Lagoinha is a municipality in the eastern part of the state of São Paulo, Brazil. It is part of the Metropolitan Region of Vale do Paraíba e Litoral Norte. The population is 4,889 (2020 est.) in an area of 255.47 km2. The elevation is 913 m.

Economic activity centres upon agriculture, mainly dairy cattle and reforestry. Tourism has been growing in the region due to the abundance of water sources, falls, and natural hills, valley and forest environments.

==Population history==

| Year | Population |
|---|---|
| 2001 | 4,957 |
| 2004 | 5,122 |
| 2015 | 4,954 |

==Demographics==

According to the 2000 IBGE Census, the population was 4,957, of which 2,877 or 58.04% are urban and 2,080 or (41.96%) are rural.

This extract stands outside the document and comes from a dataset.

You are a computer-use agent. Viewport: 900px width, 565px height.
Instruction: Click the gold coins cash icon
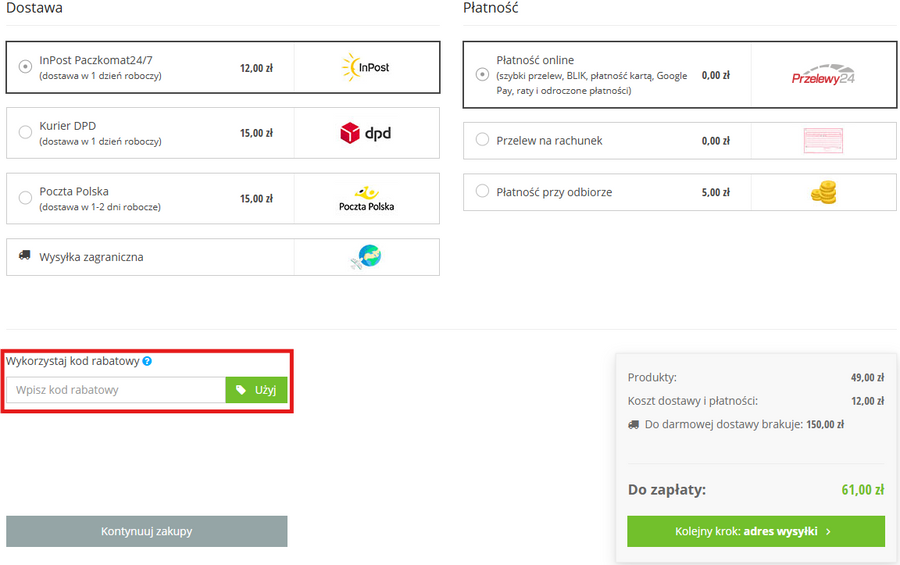(x=823, y=192)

The life expectancy for the city was 71.69 years. The fertility rate was at 2.31. The municipality has 2,585 males and 2,372 females. For every 100 males, there are 91.7 females. The literacy rate was 85.64%

== Media ==
In telecommunications, the city was served by Companhia de Telecomunicações do Estado de São Paulo until 1973, when it began to be served by Telecomunicações de São Paulo. In July 1998, this company was acquired by Telefónica, which adopted the Vivo brand in 2012.

The company is currently an operator of cell phones, fixed lines, internet (fiber optics/4G) and television (satellite and cable).